* **About this exercise**
A word-for-word copy of the lines from the one holding "政治 (316, 71)" through the final line of the records below is the only output asked for.

╔══

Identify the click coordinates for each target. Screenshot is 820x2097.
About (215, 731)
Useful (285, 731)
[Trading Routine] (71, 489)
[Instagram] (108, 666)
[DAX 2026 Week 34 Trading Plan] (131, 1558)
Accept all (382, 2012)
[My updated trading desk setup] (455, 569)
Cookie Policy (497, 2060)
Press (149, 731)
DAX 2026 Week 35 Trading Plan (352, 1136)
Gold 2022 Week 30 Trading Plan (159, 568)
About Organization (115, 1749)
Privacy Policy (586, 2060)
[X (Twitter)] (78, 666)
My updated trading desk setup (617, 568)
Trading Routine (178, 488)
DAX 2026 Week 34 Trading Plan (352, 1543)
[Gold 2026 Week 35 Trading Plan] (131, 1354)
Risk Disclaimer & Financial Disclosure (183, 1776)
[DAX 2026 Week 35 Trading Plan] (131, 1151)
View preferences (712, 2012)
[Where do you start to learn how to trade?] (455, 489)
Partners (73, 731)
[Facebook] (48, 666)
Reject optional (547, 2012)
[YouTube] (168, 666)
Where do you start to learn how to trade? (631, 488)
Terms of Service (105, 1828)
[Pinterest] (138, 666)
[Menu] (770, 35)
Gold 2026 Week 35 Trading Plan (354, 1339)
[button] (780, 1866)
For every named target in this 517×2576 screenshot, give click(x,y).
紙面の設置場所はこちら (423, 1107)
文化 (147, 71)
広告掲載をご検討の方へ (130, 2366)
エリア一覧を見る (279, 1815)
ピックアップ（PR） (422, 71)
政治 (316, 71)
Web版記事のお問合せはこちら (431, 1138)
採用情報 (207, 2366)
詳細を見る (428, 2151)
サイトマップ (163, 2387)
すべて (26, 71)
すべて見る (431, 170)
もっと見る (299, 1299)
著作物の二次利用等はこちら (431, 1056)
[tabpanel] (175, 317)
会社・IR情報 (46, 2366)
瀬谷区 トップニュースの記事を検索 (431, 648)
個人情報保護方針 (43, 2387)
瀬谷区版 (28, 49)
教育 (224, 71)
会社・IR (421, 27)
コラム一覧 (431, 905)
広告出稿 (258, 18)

╚══

* **Task solution**
政治 (316, 71)
Web版記事のお問合せはこちら (431, 1138)
採用情報 (207, 2366)
詳細を見る (428, 2151)
サイトマップ (163, 2387)
すべて (26, 71)
すべて見る (431, 170)
もっと見る (299, 1299)
著作物の二次利用等はこちら (431, 1056)
[tabpanel] (175, 317)
会社・IR情報 (46, 2366)
瀬谷区 トップニュースの記事を検索 (431, 648)
個人情報保護方針 (43, 2387)
瀬谷区版 (28, 49)
教育 (224, 71)
会社・IR (421, 27)
コラム一覧 (431, 905)
広告出稿 (258, 18)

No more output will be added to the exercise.